Mayr was co-author of six global reviews of bird species new to science (listed below).
He was also an atheist, stating "there is nothing that supports the idea of a personal God".[8]
As a traditionally trained biologist with little mathematical experience, Mayr was often highly critical of early mathematical approaches to evolution such as those of J.B.S. Haldane, famously calling in 1959 such approaches "beanbag genetics". He maintained that factors such as reproductive isolation had to be taken into account. In a similar fashion, Mayr was also quite critical of molecular evolutionary studies such as those of Carl Woese.
In many of his writings, Mayr rejected reductionism in evolutionary biology, arguing that evolutionary pressures act on the whole organism, not on single genes, and that genes can have different effects depending on the other genes present. He advocated a study of the whole genome rather than of isolated genes only. Current molecular studies in evolution and speciation indicate that although allopatric speciation seems to be the norm in groups (such as in many invertebrates—especially in the insects), there are numerous cases of sympatric speciation in groups with greater mobility (such as the birds).
After articulating the biological species concept in 1942, Mayr played a central role in the species problem debate over what was the best species concept. He staunchly defended the biological species concept against the many definitions of "species" that others proposed.
Mayr was an outspoken defender of the scientific method, and one known to sharply critique science on the edge. As a notable recent example, he criticized the search for aliens as conducted by fellow Harvard professor Paul Horowitz as being a waste of university and student resources, for its inability to address and answer a scientific question.
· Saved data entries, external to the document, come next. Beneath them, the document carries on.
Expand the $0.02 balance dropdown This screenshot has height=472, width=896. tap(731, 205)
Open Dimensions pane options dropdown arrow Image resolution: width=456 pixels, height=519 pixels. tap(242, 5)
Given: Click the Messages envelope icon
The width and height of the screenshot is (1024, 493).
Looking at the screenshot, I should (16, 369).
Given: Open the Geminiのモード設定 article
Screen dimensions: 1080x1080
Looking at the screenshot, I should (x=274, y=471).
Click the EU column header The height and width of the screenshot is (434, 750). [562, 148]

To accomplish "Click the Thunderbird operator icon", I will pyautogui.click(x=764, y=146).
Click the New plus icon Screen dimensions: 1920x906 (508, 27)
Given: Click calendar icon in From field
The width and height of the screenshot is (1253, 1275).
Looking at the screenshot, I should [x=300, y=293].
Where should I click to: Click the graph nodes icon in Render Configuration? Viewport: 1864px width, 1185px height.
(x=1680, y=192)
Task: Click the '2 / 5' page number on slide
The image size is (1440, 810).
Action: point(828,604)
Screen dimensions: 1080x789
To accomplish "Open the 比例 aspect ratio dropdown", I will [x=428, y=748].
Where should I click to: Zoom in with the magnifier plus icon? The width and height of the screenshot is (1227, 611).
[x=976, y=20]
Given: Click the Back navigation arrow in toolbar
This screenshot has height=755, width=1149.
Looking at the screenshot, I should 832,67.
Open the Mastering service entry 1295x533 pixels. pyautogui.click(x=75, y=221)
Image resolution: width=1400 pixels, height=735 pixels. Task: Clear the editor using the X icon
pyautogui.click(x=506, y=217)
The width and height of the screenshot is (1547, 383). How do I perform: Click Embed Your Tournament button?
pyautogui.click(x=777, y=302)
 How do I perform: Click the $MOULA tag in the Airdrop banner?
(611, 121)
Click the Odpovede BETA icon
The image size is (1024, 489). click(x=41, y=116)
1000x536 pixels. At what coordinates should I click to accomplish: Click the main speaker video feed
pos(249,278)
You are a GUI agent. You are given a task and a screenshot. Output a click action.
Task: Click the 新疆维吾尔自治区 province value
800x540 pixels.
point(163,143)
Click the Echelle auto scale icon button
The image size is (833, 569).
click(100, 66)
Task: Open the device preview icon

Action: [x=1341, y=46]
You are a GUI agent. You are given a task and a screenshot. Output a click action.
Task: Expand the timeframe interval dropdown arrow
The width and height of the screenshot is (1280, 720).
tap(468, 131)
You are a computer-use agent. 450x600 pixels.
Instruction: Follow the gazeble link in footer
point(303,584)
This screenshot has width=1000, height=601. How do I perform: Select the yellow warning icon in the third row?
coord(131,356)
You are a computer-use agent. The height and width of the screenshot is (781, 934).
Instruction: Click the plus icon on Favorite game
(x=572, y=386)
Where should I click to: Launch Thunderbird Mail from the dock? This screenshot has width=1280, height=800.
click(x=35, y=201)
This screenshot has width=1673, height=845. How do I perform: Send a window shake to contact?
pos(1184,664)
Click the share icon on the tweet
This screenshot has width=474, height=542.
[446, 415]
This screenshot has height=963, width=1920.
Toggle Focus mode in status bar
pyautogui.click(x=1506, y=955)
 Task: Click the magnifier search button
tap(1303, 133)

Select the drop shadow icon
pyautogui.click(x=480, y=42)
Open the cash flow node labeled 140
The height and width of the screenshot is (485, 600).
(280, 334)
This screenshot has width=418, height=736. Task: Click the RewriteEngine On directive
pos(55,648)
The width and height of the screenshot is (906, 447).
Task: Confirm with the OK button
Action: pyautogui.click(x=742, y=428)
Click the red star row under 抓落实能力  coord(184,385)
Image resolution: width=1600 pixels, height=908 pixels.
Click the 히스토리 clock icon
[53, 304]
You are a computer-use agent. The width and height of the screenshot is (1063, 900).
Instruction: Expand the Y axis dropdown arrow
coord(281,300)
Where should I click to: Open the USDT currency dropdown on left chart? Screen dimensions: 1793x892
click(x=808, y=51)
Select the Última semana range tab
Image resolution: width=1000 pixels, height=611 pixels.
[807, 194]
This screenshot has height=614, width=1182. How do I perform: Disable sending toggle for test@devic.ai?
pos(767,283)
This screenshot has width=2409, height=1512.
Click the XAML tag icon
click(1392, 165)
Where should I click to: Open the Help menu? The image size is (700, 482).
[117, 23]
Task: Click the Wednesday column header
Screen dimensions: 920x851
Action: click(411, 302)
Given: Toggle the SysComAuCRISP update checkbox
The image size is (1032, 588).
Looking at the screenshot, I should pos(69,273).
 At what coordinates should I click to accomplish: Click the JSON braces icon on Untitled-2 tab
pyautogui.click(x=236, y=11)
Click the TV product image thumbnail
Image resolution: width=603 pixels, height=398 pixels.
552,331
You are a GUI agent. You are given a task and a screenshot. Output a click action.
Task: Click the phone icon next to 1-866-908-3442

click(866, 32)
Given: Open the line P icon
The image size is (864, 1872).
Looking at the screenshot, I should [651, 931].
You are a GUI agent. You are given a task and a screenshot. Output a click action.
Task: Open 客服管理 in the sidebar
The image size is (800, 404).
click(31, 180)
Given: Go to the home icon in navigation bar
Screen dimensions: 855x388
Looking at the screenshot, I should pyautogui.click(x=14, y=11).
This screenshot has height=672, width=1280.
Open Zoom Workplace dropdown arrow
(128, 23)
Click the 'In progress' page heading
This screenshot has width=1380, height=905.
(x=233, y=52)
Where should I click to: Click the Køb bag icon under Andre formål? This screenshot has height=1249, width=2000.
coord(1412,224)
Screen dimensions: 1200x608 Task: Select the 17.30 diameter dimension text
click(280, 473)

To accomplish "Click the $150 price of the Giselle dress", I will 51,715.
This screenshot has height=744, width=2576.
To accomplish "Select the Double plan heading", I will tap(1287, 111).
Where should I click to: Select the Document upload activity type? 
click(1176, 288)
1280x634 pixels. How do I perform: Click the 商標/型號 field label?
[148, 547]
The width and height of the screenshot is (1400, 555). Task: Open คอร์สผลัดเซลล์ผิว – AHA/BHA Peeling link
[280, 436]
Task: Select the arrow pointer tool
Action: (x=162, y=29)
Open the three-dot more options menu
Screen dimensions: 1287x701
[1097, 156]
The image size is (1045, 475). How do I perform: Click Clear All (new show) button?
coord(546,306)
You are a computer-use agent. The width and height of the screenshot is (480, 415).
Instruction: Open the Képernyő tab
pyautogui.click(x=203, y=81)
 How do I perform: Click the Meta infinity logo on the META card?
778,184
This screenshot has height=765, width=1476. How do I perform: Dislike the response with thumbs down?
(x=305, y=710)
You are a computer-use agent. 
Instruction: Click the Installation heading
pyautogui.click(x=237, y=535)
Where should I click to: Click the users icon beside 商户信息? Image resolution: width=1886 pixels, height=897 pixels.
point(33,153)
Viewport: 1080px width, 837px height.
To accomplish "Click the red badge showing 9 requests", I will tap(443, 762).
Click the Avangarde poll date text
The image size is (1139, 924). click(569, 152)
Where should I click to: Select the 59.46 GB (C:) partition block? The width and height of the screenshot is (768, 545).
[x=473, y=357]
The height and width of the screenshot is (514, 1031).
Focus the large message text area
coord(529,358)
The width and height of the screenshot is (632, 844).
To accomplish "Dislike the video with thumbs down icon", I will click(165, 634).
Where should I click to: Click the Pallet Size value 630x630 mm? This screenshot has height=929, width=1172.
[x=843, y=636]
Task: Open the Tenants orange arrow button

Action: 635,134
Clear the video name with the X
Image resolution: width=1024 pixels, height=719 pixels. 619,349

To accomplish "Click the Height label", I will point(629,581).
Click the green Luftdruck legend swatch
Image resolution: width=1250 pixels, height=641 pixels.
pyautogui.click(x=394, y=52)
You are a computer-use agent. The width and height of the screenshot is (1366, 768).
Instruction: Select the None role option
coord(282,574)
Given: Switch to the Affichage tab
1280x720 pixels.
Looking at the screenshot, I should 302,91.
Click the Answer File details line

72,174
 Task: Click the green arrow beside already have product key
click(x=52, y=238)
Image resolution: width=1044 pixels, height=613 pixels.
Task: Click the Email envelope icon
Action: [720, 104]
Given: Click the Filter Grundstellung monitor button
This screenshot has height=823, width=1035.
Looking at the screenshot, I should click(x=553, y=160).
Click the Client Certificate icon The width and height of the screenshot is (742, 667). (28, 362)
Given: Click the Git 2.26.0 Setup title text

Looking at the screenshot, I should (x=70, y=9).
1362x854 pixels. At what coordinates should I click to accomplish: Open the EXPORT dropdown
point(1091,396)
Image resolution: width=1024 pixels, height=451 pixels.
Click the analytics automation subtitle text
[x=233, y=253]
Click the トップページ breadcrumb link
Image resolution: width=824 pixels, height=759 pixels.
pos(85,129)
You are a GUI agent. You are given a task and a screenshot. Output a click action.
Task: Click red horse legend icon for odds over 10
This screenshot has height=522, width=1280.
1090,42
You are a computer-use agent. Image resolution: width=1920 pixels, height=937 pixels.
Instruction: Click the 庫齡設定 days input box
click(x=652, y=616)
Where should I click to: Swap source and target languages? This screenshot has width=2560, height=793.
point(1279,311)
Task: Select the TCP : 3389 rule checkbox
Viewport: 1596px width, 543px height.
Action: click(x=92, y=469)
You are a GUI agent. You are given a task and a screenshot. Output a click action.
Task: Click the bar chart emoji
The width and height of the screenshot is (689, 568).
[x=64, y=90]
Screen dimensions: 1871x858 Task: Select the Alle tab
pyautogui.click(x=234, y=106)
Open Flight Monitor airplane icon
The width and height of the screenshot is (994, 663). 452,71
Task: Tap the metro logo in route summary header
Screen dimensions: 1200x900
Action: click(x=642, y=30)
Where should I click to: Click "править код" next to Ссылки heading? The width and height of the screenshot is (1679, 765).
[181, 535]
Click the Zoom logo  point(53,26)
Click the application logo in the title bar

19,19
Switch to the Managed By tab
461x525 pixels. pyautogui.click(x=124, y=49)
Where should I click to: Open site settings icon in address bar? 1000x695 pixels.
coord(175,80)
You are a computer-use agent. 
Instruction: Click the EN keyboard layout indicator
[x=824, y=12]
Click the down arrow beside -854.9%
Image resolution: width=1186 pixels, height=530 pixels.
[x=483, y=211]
Mayr rejected the idea of a gene-centered view of evolution and starkly but politely criticized Richard Dawkins' ideas:
The funny thing is if in England, you ask a man in the street who the greatest living Darwinian is, he will say Richard Dawkins. And indeed, Dawkins has done a marvelous job of popularizing Darwinism. But Dawkins' basic theory of the gene being the object of evolution is totally non-Darwinian. I would not call him the greatest Darwinian.[9]
Mayr insisted throughout his career that the gene as the target of selection cannot and should not be considered a valid idea in modern evolutionary thought.
“The idea that a few people have about the gene being the target of selection is completely impractical; a gene is never visible to natural selection, and in the genotype, it is always in the context with other genes, and the interaction with those other genes make a particular gene either more favorable or less favorable. In fact, Dobzhanksy, for instance, worked quite a bit on so-called lethal chromosomes which are highly successful in one combination, and lethal in another. Therefore people like Dawkins in England who still think the gene is the target of selection are evidently wrong. In the 30's and 40's, it was widely accepted that genes were the target of selection, because that was the only way they could be made accessible to mathematics, but now we know that it is really the whole genotype of the individual, not the gene. Except for that slight revision, the basic Darwinian theory hasn't changed in the last 50 years.”[9]